The Wall Street Journal, September 2020
Source: The Wall Street Journal
Author: Gemma Price
Is Removable Wallpaper Ideal if You’re Indecisive About Design?
Temporary wallpaper promises to go on and come off easily. But can it hold a candle to conventional papers? Interiors designers thrash it out
Temporary wallpaper challenged Cece Bowman’s commitment to designing for longevity. But with the shift to working from home, the designer from Kemble Interiors in Palm Beach is “100% behind creating spaces that are unique, even if only for a year or two.”
Removable wallpaper can be installed without a professional, a boon in this germ-vigilant era. None entail wrestling panels goopy with wallpaper paste; the most common variety is self-adhesive peel-and-stick.
Renters can gleefully wallpaper landlords’ walls. The aesthetically faint-of-heart grow bold. “You can try patterns you fear might overwhelm a room,” said Los Angeles interior designer Timothy Corrigan, a fan of big Matisse-like florals. For clients who waited until the last minute to learn the sex of their baby, Mr. Corrigan used the quickly installed peel-and-stick. Designer Stephen Sills recommends the easy-to-clean kind printed on vinyl for places with ambient moisture such as powder rooms or kitchen vestibules.
You can reuse many of these papers—great news for the sustainability-minded and anyone who wants to gussy up the backdrop to a baby shower or Zoom meeting.

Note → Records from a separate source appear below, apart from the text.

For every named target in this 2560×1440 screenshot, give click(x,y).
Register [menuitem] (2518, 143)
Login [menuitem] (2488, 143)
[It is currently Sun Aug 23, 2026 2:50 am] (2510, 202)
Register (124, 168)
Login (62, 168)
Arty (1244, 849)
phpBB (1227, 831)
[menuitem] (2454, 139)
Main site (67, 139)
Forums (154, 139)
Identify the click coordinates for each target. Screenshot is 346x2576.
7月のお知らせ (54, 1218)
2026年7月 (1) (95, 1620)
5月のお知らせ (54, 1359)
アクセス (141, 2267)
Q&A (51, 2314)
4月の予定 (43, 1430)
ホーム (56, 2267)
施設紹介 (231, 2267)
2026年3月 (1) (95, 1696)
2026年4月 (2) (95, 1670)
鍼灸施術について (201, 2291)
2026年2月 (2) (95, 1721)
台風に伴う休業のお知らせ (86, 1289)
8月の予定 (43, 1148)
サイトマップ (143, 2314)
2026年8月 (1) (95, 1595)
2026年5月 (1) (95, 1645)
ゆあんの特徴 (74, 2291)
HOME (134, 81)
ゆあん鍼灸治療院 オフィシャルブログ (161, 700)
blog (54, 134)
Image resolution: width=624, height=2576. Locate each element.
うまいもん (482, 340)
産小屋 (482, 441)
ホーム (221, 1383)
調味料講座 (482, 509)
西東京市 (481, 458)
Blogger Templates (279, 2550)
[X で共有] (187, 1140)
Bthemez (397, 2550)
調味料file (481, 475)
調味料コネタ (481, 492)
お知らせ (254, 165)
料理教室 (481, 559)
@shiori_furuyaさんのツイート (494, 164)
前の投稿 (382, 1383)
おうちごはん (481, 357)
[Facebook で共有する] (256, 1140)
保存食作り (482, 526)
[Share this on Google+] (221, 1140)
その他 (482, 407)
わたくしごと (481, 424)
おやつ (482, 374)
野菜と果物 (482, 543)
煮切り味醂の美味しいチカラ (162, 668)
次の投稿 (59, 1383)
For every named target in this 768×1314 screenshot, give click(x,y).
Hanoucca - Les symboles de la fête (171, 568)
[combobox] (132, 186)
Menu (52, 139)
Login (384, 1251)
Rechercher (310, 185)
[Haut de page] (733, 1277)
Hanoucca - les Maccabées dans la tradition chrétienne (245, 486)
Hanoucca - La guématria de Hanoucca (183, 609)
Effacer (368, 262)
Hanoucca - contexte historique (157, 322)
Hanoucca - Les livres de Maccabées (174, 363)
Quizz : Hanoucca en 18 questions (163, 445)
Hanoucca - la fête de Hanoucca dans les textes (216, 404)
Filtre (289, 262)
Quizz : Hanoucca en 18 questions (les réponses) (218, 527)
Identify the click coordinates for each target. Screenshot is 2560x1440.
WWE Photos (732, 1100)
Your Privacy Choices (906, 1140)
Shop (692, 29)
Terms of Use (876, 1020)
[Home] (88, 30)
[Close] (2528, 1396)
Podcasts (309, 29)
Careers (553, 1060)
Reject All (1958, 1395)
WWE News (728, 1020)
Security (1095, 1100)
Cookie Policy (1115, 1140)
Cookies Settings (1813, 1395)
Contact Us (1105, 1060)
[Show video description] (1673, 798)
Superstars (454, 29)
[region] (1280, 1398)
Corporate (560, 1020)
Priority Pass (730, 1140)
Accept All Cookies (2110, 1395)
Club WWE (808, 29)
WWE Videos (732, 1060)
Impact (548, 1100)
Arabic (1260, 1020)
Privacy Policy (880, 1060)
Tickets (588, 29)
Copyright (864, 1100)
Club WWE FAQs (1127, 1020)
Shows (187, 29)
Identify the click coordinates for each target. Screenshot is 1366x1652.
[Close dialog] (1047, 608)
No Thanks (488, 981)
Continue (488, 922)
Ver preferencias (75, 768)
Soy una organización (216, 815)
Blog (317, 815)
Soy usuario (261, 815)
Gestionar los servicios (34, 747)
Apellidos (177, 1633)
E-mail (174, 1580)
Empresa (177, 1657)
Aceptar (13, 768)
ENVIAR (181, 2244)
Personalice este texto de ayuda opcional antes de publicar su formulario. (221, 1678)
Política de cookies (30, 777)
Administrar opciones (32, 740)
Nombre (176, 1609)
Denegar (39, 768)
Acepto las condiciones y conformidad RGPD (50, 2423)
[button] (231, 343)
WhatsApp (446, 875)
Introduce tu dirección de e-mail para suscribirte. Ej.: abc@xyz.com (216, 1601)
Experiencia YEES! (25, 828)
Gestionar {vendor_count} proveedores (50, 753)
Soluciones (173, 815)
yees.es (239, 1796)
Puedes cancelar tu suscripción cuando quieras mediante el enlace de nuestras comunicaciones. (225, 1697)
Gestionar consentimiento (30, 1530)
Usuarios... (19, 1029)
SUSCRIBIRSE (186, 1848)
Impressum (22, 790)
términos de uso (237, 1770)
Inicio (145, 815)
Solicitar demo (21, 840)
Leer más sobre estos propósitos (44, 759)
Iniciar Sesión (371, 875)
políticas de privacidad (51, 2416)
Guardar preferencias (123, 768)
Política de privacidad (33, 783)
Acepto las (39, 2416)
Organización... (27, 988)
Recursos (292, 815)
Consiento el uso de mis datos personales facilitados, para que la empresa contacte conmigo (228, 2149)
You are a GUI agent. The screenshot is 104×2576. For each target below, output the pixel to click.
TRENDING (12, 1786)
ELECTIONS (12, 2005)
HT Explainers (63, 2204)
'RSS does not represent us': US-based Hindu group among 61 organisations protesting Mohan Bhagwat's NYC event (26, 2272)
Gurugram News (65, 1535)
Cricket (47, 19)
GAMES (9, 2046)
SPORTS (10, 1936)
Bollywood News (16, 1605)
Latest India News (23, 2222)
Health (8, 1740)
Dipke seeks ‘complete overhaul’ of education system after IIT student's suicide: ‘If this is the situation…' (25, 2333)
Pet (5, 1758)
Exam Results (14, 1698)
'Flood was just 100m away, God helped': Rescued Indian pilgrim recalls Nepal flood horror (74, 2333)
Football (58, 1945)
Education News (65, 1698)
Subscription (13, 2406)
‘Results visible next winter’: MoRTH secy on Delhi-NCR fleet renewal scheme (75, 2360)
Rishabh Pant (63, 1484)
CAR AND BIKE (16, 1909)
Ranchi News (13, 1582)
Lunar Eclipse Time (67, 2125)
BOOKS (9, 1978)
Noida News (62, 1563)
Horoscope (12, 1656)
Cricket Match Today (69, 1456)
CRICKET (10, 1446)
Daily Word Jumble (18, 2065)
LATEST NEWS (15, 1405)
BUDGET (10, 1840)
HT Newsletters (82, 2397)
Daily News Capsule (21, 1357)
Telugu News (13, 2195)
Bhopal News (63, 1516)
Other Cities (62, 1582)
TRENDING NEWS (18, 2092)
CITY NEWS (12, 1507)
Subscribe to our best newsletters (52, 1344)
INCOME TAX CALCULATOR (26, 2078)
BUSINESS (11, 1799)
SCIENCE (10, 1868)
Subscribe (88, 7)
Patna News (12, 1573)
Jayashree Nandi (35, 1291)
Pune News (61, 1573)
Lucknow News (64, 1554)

Many designers sniff at removable wallpaper. Rita Chraibi, an interior designer based in Miami, described it as a “vulgar material” precisely because it is temporary. “It has a fake plastic look that would stand out in a negative way from the charm and elegance of any interior design,” she said. New York designer Alyssa Kapito pointed out that DIY peel-and-stick rules out sumptuous textures, such as wool and grass cloth, and hand-screened or -painted versions. “The market is for somebody who doesn’t really want to invest, but they’ll miss out on quality, which makes wallpaper so beautiful,” she said.
Others find the ease of installation overstated. The threat of bubbles or wrinkles looms large. “Mismatched seams are not beautiful,” said Ms. Kapito. According to Marie Flanigan, principal of her eponymous interiors firm in Houston, the peel-and-stick DIY route can ultimately be more spendy if you have to hire a pro to first undo then redo your work.
Christopher Allen, senior interior designer at LA-based full-service firm Woods + Dangaran, never uses temporary paper. “It’s a matter of design confidence,” he said. Make the commitment or don’t.”